Ini secara keseluruhan meningkatkan produktivitas lahan tersebut. Menurut Peta Rupa Bumi Indonesia, negara kita memiliki luas lahan pertanian (padi, perkebunan, palawija, ladang) mencapai sekitar 700 ribu km2, sangat berpotensi menerapkan skema agrivoltaics ini. Berikut model-model penerapan PLTS terintegrasi pertanian:

Agrivoltaics cocok diterapkan pada lahan pertanian dengan tanaman yang toleran terhadap efek bayangan dari panel surya : yaitu tanaman arugula, sayuran Asia, chard, sawi, kale, sawi, peterseli, sorrel, bayam, daun bawang, brokoli, kohlrabi, kubis, kacang tanah, alfalfa, ubi, talas, singkong, dan ubi jalar. Atau tanaman yang hanya butuh sedikit sinar matahari, yaitu mentimun, lobak, labu, kol, dan paprika hijau. Namun konsep Agrivoltaics tidak cocok untuk tanaman yang butuh sinaran matahari yang banyak, misalnya jagung, semangka, tomat, mentimun, labu, kubis, lobak, dan padi. Jika dipaksakan, maka hasil produksinya akan berkurang drastis. Harus ada disain seberapa luas kanopi panel surya nya, untuk menjaga hasil panen tetap optimal.
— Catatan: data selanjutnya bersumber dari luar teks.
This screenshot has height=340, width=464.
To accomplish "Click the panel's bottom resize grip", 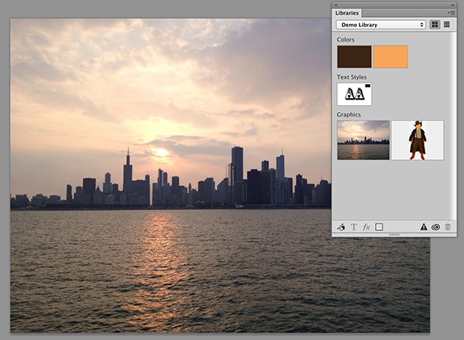I will point(394,235).
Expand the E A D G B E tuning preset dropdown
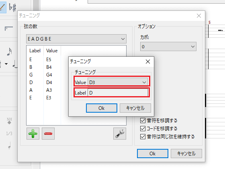The image size is (225, 169). click(76, 39)
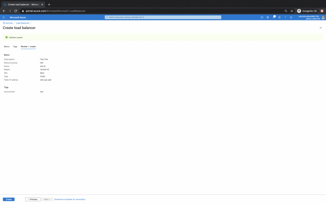
Task: Go to Load balancers breadcrumb
Action: click(x=23, y=23)
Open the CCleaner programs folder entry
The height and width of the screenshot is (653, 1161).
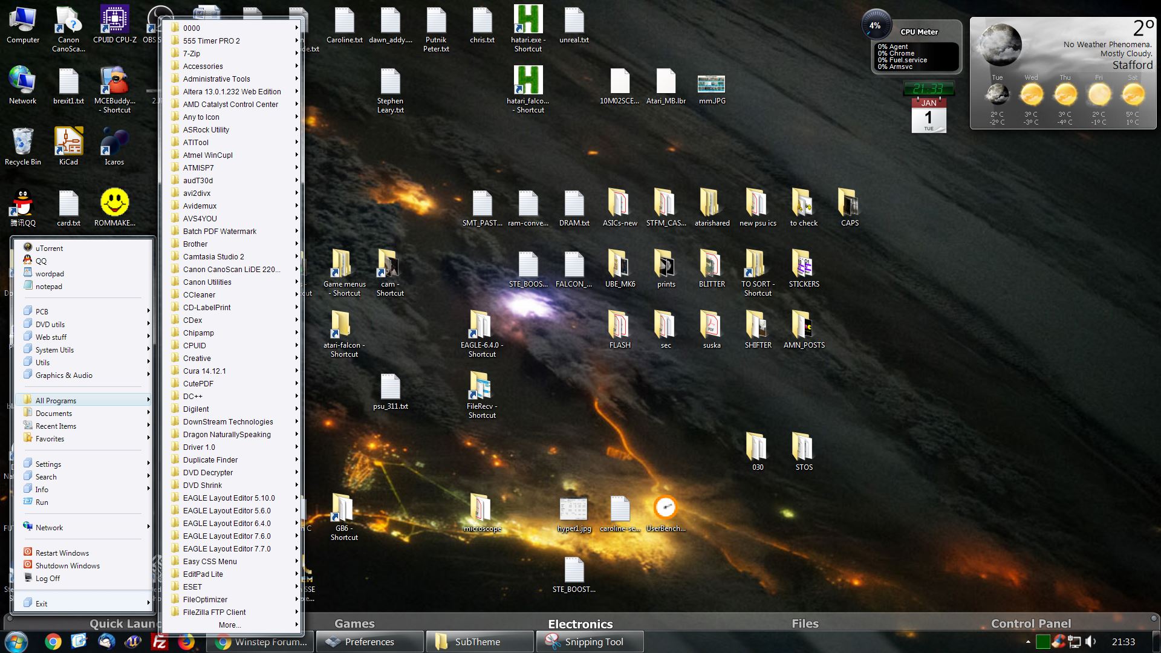199,295
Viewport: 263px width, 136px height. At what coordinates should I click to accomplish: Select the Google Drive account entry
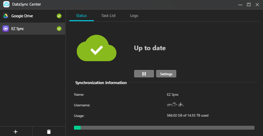coord(33,16)
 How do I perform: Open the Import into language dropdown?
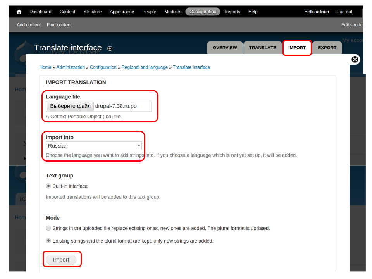94,146
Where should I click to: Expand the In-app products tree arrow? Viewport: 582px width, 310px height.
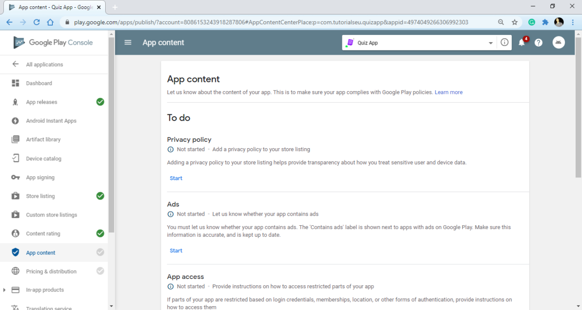tap(4, 290)
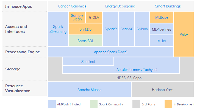
Task: Click the SparkSQL block
Action: (85, 41)
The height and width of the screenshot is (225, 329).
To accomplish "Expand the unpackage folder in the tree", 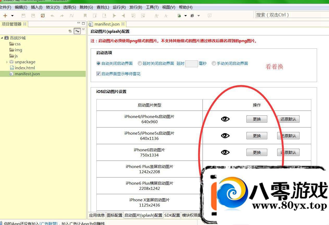I will pos(7,62).
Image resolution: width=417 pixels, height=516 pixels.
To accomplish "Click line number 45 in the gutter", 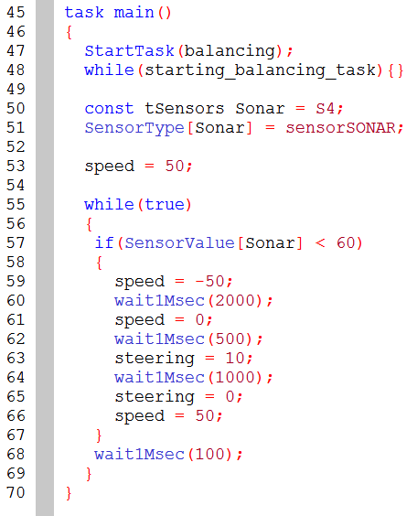I will pyautogui.click(x=16, y=13).
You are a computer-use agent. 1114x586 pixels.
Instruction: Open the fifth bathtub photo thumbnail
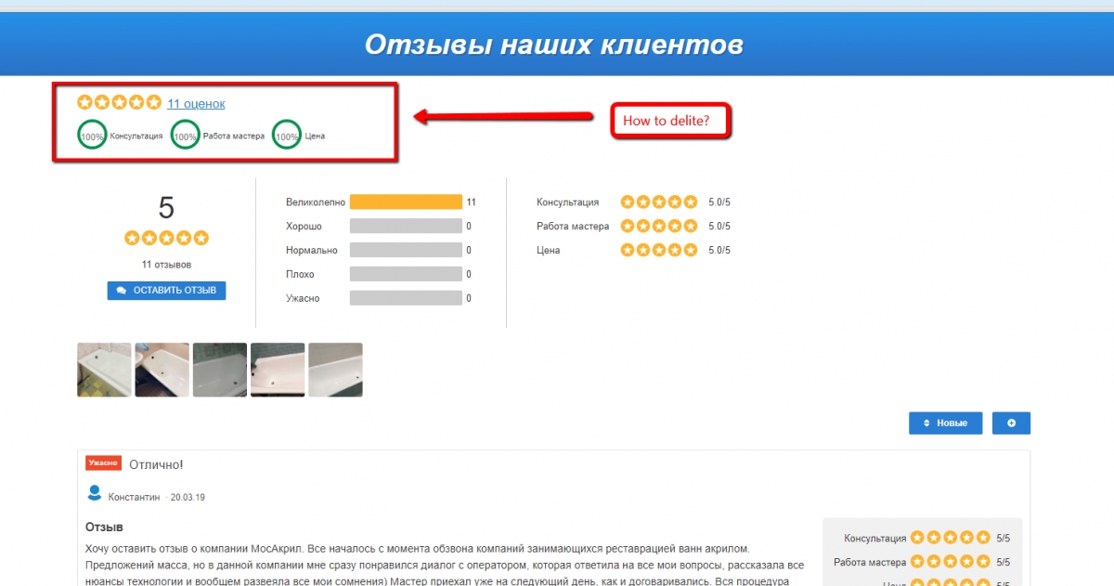pos(335,370)
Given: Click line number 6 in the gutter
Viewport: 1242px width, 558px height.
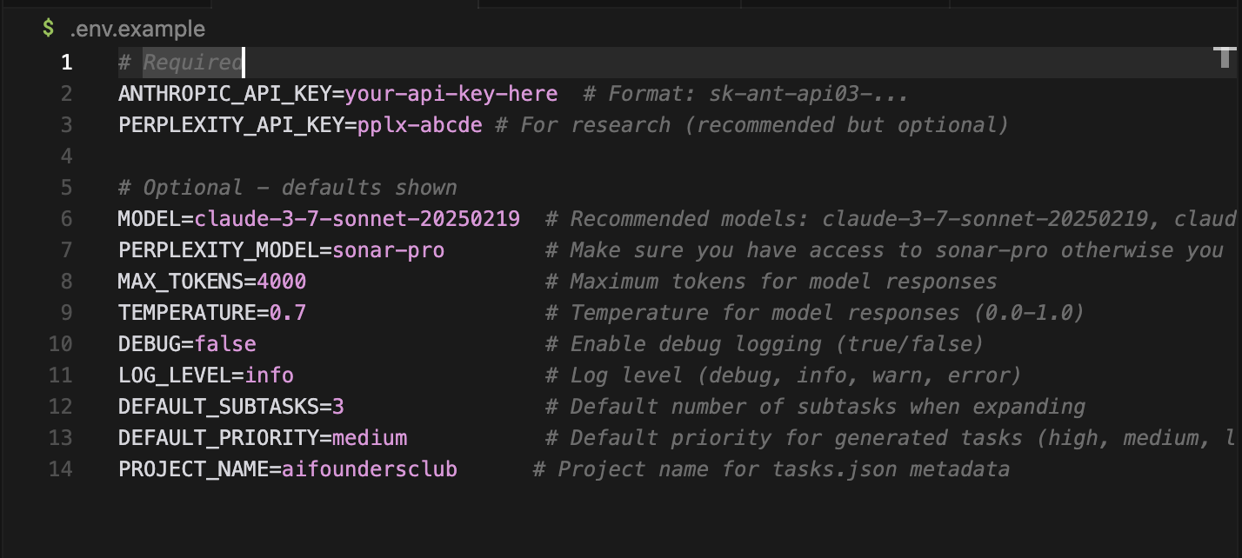Looking at the screenshot, I should click(x=67, y=219).
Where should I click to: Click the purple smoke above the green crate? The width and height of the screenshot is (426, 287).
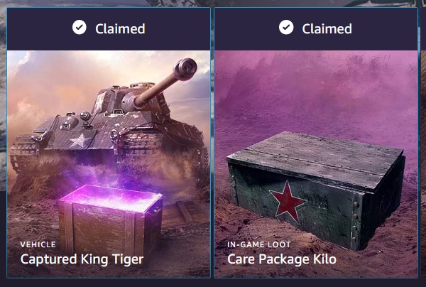(x=316, y=90)
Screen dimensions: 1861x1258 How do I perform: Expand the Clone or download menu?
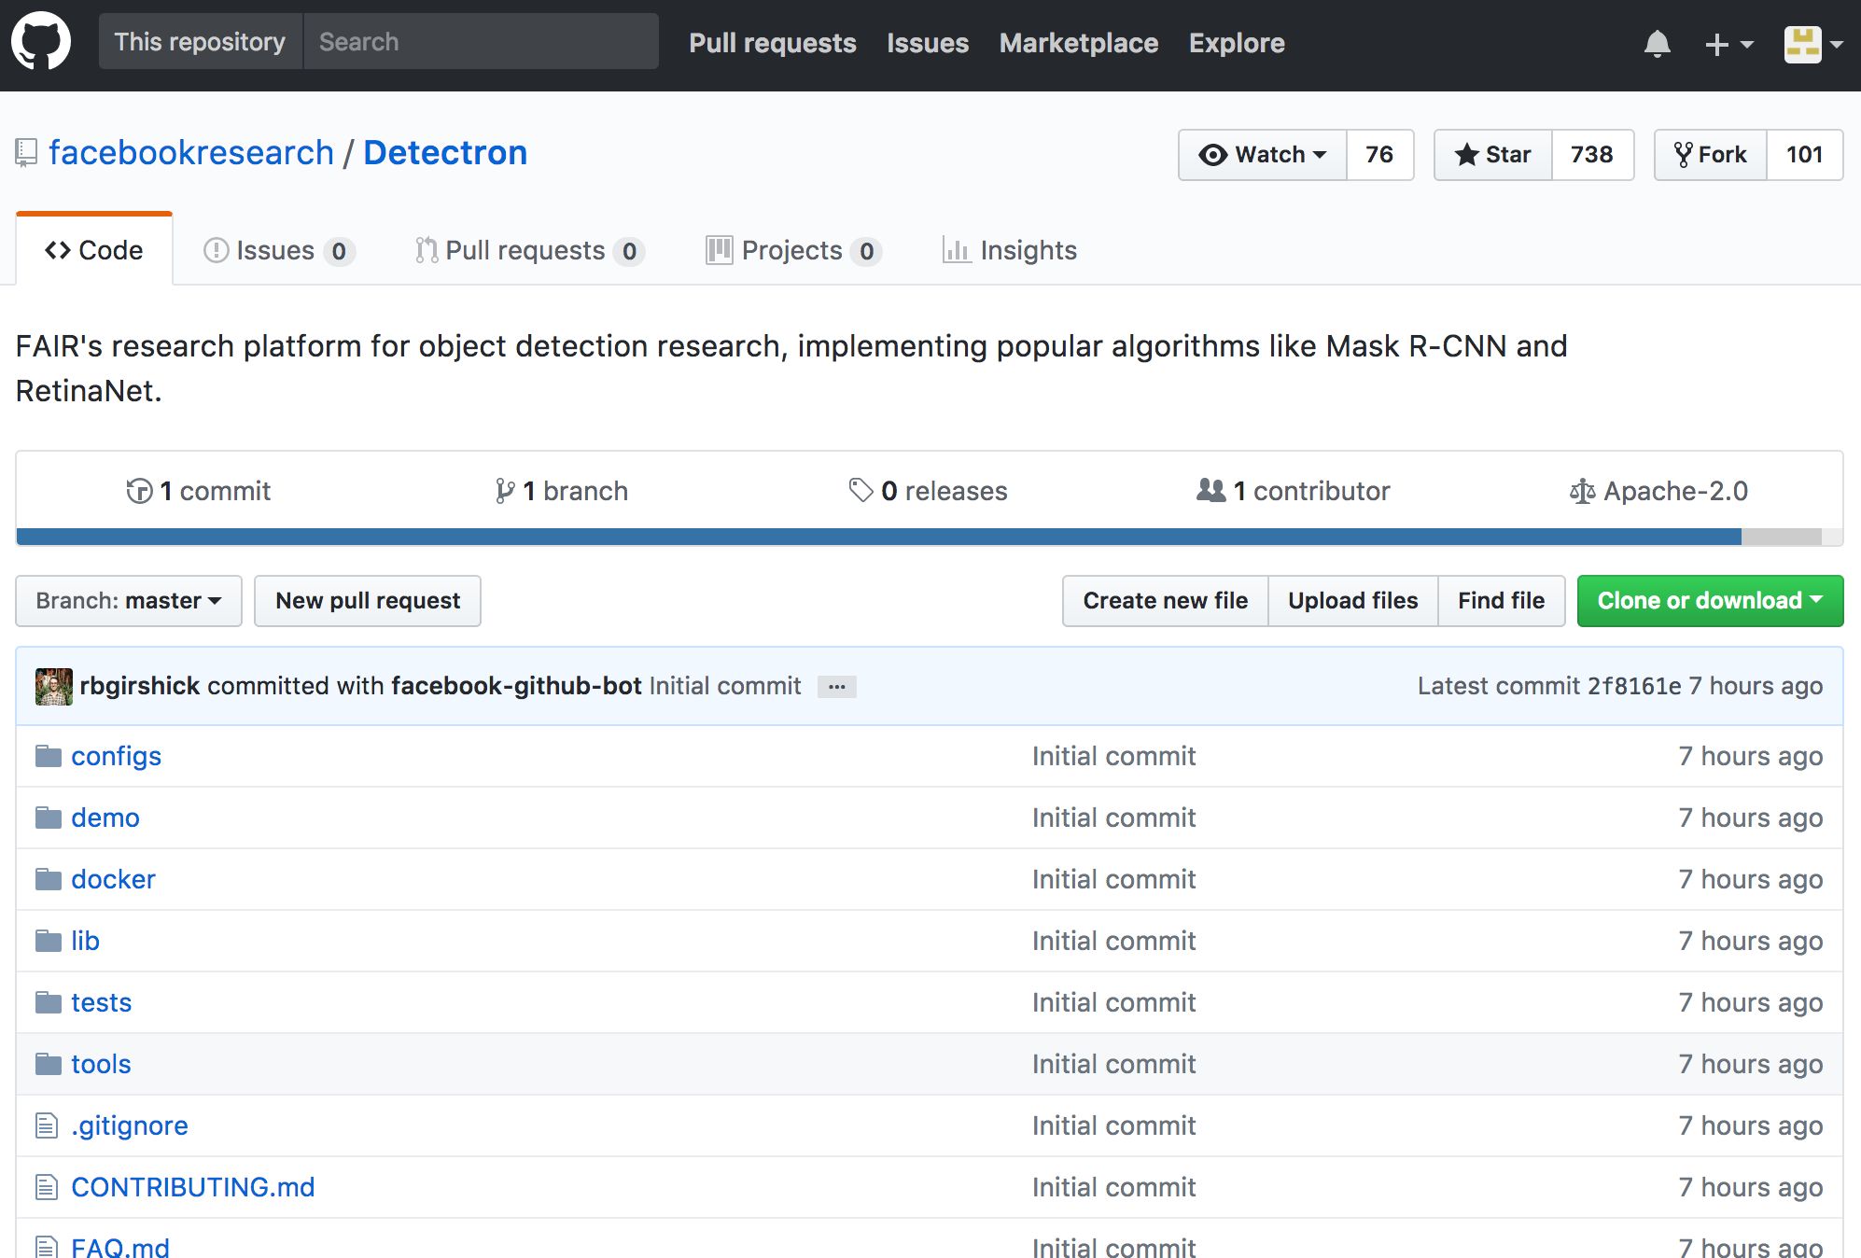1709,601
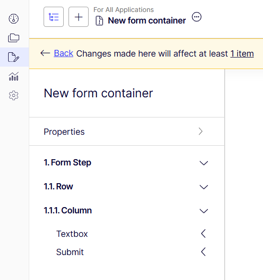
Task: Open the Properties panel
Action: (x=126, y=131)
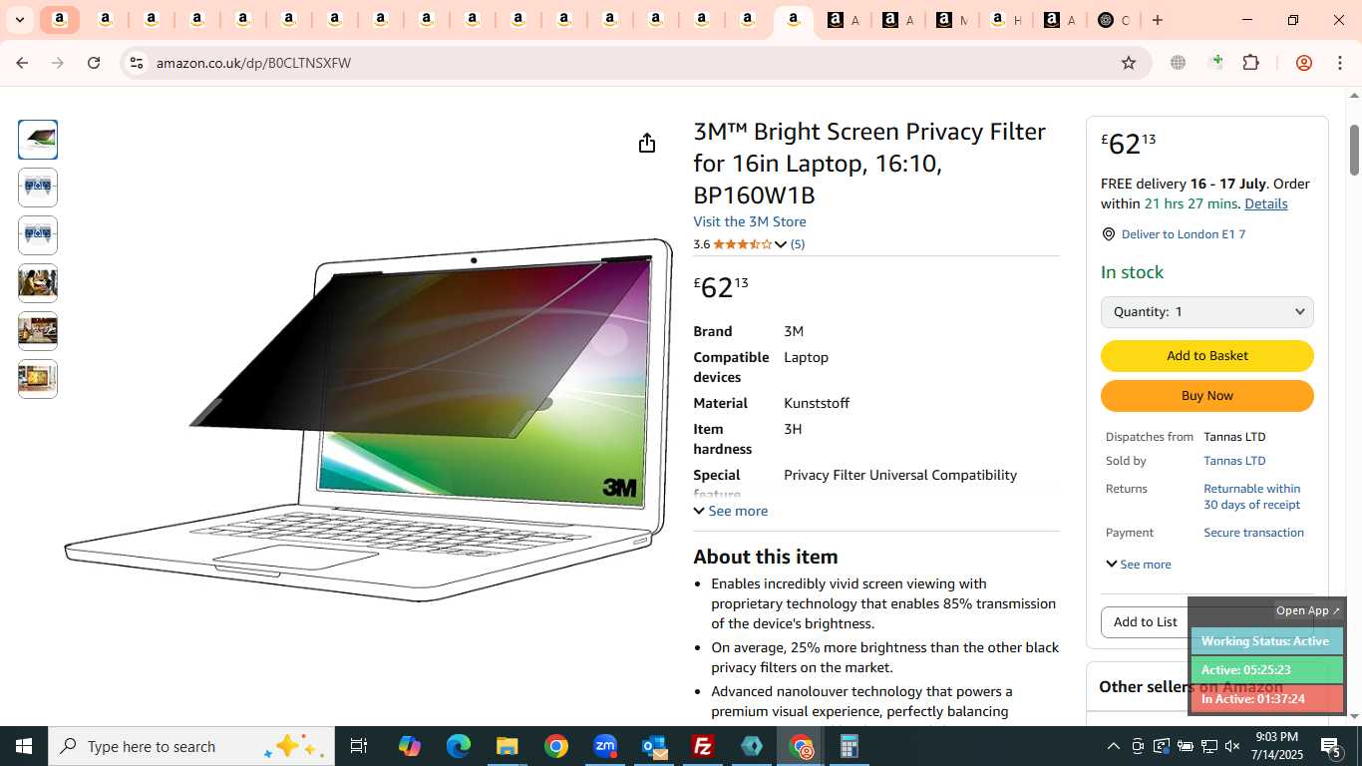Click the share icon above product image
Image resolution: width=1362 pixels, height=766 pixels.
click(x=647, y=143)
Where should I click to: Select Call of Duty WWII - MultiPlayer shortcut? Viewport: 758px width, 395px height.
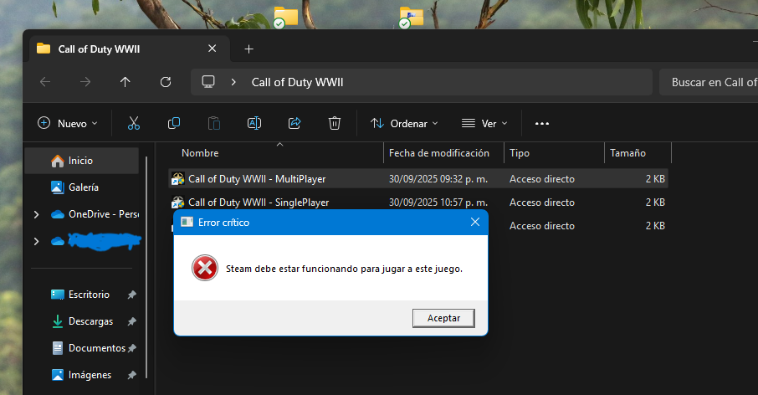coord(256,178)
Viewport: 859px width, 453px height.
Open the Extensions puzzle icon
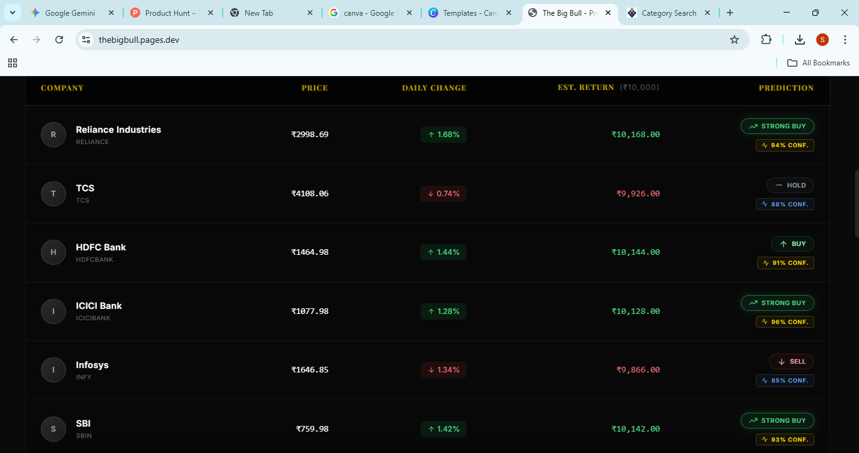766,39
Beragam skema dapat diterapkan di negara kita, tampak jelas bahwa sangat besar peluang Indonesia memanfaatkan energi surya ‘gratis’ yang tersedia setiap hari. Ketersediaan lahan dan berbagai skema yang sangat bisa diterapkan. Toh teknologi listrik surya yang bersih tidak lagi mahal harganya.

Energi bersih, lingkungan sehat, kita pun sehat. Salam.